The geometric surface area of capillary
microchannels is insufficient
for the direct deposition of a catalyst active phase to reach a sufficient
level of microreactor activity. For this reason it is necessary to
coat a porous layer of a catalyst support on the channel wall prior
to the deposition of the active metallic species. This work addresses
the challenges related to the preparation of well-adhered and uniform
silica coatings inside closed capillary channels suitable for catalyst
deposition for the direct synthesis of hydrogen peroxide. The method
used to deposit a layer of coating suspension, which upon solvent
evaporation and heating is transformed into a solid film, is known
as dynamic gas displacement.
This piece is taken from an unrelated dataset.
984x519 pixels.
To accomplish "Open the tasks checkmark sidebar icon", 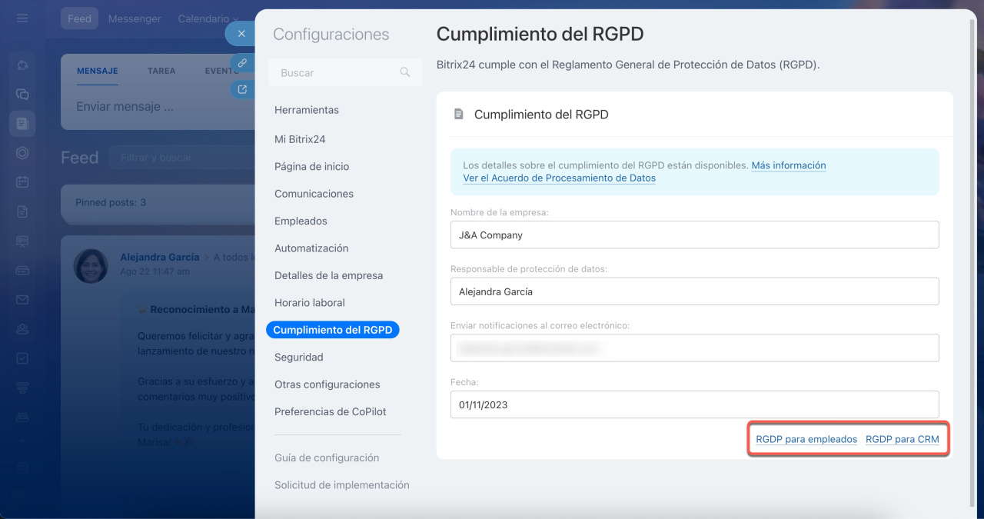I will click(x=22, y=358).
Variation of coating parameters and properties
of the coating solution could be used to produce microreactors coated
with different silica loadings. The most critical aspect of coating
is maintaining the film regularity during and after displacement of
the coating fluid. The uniformity of the coating thickness is greatly
affected not only by the ability to maintain the coating parameters
constant, such as the coating velocity, temperature, and solvent evaporation
rate during and after displacement of the coating solution, but also
by the rheological properties of the coating fluid. Advantages and
disadvantages of different coating techniques such as colloidal coating,
sol–gel, and slurry coating are discussed in detail. Finally,
we demonstrate that silica wall-coated layers with embedded Au–Pd
colloidal alloy nanoparticles are active in catalyzing the direct
synthesis of hydrogen peroxide.